__TASK BRIEF__: Look for "agent" in the material below and show each line that contains it.

__DATA SHOWN__:
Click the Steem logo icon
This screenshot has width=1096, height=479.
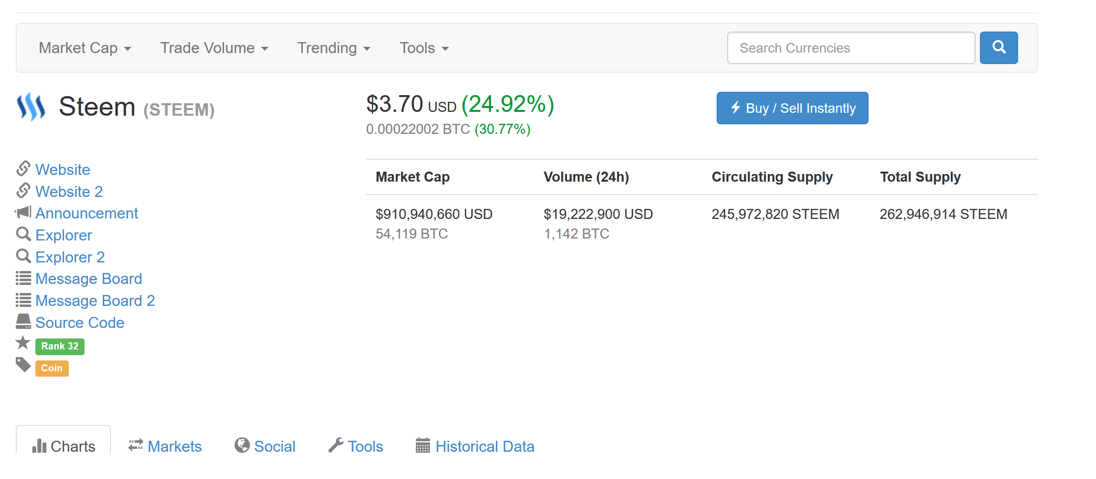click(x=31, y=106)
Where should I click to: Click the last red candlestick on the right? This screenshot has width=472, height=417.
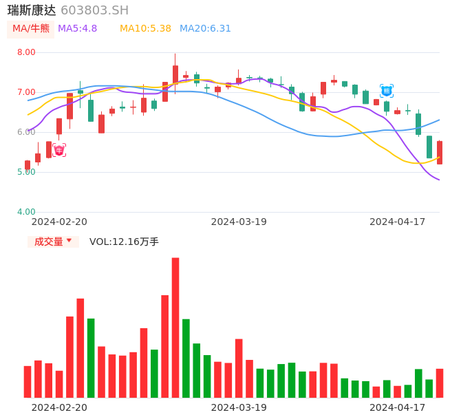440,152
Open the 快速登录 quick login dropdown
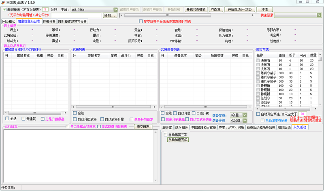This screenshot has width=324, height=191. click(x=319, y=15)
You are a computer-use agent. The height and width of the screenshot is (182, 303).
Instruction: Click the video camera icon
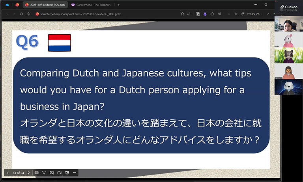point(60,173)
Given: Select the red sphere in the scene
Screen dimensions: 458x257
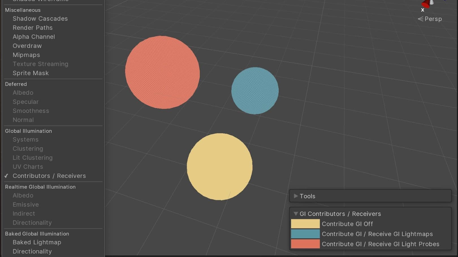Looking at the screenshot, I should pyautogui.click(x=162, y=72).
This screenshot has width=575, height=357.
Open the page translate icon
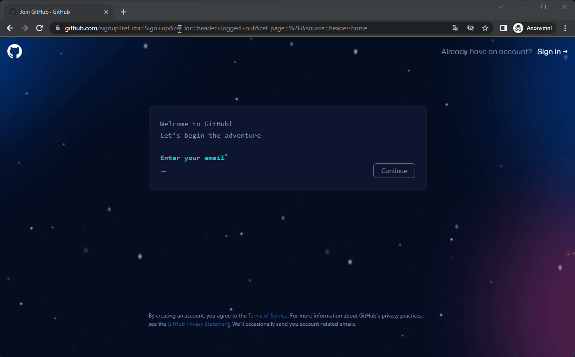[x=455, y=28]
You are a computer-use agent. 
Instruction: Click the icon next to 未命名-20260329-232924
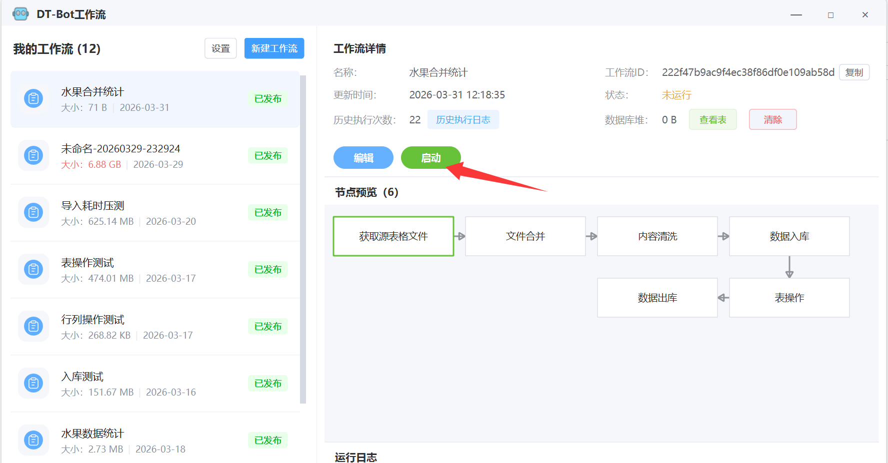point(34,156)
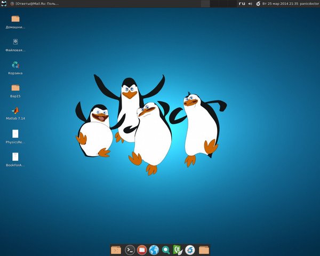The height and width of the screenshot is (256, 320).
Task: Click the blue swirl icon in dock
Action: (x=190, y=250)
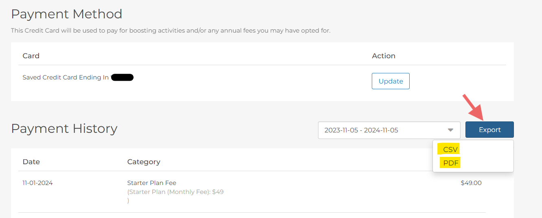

__SOLUTION FOR THIS PROBLEM__:
You are a computer-use agent. The height and width of the screenshot is (182, 303).
You are a computer-use agent. 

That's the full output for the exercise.